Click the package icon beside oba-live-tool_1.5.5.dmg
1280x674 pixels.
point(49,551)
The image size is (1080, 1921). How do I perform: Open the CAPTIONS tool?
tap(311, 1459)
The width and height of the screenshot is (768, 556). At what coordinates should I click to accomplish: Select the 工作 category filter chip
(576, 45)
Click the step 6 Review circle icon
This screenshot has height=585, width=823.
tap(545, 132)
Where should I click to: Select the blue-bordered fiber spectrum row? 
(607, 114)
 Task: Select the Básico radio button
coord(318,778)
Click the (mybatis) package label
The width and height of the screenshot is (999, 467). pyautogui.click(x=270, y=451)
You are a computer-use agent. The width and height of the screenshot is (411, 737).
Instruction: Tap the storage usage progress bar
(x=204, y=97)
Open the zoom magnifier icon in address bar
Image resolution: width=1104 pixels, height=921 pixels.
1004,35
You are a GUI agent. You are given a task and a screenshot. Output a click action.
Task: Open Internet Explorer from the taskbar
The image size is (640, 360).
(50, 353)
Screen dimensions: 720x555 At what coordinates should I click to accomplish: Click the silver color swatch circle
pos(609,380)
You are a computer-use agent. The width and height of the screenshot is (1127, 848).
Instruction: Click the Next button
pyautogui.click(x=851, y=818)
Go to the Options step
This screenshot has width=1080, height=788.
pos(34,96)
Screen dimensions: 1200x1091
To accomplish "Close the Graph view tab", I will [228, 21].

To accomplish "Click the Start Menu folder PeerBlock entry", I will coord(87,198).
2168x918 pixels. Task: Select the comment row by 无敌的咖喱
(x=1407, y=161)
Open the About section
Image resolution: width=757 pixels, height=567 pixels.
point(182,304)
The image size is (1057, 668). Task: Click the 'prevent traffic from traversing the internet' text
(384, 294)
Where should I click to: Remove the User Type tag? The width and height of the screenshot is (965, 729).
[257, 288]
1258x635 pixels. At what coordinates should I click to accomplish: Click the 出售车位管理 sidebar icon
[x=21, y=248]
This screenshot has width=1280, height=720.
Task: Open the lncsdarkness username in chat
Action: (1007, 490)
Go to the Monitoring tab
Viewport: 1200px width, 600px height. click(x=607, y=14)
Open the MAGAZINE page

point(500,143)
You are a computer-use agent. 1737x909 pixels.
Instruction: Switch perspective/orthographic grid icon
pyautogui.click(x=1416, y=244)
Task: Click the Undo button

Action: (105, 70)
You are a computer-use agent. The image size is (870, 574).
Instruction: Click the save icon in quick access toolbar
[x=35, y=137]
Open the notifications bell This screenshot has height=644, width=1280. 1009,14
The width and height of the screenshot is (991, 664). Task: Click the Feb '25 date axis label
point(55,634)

○ ○ ○ ○

From the entries above, return each line with the word "will" in it.

To accomplish "Close the Graph view tab", I will [228, 21].
To accomplish "Click the Start Menu folder PeerBlock entry", I will coord(87,198).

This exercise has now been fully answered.